### SOURCE MATERIAL ###

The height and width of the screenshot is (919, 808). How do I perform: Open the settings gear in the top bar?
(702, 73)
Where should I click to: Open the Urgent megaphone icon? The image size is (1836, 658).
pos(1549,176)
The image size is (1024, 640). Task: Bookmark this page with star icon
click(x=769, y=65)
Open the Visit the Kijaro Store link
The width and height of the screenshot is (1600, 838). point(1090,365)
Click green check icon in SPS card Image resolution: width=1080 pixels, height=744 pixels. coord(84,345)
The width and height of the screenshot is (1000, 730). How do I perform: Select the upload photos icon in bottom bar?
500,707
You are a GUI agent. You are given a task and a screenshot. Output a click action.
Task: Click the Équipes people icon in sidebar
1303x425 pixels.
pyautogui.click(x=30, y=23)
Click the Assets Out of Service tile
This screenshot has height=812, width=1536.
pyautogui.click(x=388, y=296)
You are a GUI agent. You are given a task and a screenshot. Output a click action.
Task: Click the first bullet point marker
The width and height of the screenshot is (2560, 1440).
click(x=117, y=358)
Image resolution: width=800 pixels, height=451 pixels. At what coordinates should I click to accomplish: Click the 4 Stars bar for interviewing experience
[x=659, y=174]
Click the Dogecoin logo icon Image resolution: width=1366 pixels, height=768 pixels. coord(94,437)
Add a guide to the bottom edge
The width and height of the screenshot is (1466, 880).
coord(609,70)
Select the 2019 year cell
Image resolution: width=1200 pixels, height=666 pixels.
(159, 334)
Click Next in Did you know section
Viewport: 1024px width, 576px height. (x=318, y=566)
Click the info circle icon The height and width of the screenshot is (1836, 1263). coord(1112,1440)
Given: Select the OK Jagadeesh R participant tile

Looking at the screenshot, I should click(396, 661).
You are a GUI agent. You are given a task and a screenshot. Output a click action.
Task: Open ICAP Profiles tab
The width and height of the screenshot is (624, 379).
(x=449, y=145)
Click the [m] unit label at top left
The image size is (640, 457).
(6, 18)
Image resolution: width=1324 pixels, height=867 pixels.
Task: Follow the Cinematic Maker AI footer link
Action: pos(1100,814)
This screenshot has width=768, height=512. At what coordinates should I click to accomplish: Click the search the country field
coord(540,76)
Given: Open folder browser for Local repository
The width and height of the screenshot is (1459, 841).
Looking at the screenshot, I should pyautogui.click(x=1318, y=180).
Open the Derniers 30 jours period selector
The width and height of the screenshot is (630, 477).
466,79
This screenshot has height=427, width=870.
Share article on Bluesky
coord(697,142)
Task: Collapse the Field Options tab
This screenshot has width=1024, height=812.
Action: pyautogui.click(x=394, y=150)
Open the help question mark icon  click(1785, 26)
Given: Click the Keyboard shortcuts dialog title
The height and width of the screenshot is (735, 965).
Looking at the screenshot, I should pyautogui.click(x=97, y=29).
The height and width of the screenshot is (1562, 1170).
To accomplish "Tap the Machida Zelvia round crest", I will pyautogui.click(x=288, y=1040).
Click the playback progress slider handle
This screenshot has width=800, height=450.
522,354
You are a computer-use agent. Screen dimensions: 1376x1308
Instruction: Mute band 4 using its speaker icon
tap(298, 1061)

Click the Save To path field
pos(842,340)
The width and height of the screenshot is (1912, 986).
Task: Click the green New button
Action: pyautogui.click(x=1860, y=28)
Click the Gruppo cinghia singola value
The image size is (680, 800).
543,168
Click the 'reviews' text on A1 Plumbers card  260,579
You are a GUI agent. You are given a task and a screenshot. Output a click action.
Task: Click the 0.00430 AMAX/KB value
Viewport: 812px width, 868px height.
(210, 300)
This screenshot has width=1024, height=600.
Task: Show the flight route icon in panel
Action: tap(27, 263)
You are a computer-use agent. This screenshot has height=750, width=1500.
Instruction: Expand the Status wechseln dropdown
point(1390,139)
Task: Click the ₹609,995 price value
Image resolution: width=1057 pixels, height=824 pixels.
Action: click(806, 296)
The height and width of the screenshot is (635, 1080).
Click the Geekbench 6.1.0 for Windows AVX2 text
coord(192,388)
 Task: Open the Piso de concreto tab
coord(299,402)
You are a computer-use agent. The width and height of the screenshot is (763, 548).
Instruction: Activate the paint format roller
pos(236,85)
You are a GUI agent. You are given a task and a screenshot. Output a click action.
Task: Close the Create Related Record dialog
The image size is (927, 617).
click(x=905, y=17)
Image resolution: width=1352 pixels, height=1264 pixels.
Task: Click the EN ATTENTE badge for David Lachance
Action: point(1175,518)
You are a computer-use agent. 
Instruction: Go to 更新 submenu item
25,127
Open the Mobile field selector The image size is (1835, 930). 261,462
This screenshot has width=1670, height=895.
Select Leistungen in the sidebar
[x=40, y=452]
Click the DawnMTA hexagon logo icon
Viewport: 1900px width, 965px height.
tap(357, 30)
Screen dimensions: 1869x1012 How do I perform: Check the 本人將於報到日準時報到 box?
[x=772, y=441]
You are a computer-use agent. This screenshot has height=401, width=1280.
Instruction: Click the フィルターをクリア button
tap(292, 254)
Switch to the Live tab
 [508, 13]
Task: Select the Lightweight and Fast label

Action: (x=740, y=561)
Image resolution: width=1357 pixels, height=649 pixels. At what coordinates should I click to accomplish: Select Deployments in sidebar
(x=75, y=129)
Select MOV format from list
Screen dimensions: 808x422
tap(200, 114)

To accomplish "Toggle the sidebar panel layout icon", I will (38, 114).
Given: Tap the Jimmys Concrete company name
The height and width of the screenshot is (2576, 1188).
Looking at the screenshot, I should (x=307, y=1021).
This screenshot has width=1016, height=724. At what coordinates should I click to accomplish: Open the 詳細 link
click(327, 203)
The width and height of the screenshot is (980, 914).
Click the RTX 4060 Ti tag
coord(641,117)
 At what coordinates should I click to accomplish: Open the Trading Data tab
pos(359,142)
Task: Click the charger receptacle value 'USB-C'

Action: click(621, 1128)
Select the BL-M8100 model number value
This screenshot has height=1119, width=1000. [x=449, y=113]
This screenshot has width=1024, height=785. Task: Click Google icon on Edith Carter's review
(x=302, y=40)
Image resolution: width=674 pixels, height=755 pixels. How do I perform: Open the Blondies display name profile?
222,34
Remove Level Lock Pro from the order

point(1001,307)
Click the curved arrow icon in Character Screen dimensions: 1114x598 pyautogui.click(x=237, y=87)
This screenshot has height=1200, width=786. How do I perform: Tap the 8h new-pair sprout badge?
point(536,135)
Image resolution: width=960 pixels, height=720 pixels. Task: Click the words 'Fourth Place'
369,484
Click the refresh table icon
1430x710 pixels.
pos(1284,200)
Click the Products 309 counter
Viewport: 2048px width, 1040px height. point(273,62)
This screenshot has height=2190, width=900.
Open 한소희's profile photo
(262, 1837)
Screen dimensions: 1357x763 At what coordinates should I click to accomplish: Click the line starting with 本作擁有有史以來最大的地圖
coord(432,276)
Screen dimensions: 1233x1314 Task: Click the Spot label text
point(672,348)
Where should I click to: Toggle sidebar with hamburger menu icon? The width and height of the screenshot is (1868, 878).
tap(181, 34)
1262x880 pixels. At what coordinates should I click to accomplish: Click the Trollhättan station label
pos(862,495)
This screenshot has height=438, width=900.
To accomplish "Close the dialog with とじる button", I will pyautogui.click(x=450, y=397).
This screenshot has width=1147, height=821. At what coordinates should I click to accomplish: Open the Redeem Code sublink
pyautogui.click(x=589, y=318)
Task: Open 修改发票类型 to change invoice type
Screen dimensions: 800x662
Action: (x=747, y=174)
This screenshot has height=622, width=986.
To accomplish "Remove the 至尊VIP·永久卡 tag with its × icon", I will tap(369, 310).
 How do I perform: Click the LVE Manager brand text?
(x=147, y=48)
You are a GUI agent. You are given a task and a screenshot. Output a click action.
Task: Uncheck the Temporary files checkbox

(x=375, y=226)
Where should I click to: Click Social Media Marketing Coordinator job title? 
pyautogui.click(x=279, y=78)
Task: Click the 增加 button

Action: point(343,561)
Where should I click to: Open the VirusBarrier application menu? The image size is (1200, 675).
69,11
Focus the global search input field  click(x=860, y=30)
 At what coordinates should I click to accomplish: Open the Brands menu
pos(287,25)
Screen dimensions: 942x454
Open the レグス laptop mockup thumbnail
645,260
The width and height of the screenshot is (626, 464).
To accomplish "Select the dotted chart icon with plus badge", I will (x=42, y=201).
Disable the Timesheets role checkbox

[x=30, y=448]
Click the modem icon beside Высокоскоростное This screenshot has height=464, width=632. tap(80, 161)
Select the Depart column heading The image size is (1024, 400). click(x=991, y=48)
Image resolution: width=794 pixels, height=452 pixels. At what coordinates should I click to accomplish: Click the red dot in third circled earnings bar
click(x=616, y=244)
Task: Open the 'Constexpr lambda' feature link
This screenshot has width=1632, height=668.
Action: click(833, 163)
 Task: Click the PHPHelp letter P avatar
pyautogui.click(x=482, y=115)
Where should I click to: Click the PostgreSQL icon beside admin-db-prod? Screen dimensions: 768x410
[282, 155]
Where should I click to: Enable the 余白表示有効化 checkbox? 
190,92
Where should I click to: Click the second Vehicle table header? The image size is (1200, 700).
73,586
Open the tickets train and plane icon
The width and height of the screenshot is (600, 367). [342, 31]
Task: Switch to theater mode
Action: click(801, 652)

###

THE TASK
Go through the listing above and find each line that contains "computer", then copy it.

WRITTEN REPLY
You are a computer-use agent. Screen dimensions: 1376x1308
You are a computer-use agent. This screenshot has height=750, width=1500.
You are a computer-use agent. The width and height of the screenshot is (763, 548).
You are a computer-use agent. 
You are a computer-use agent. This screenshot has height=401, width=1280.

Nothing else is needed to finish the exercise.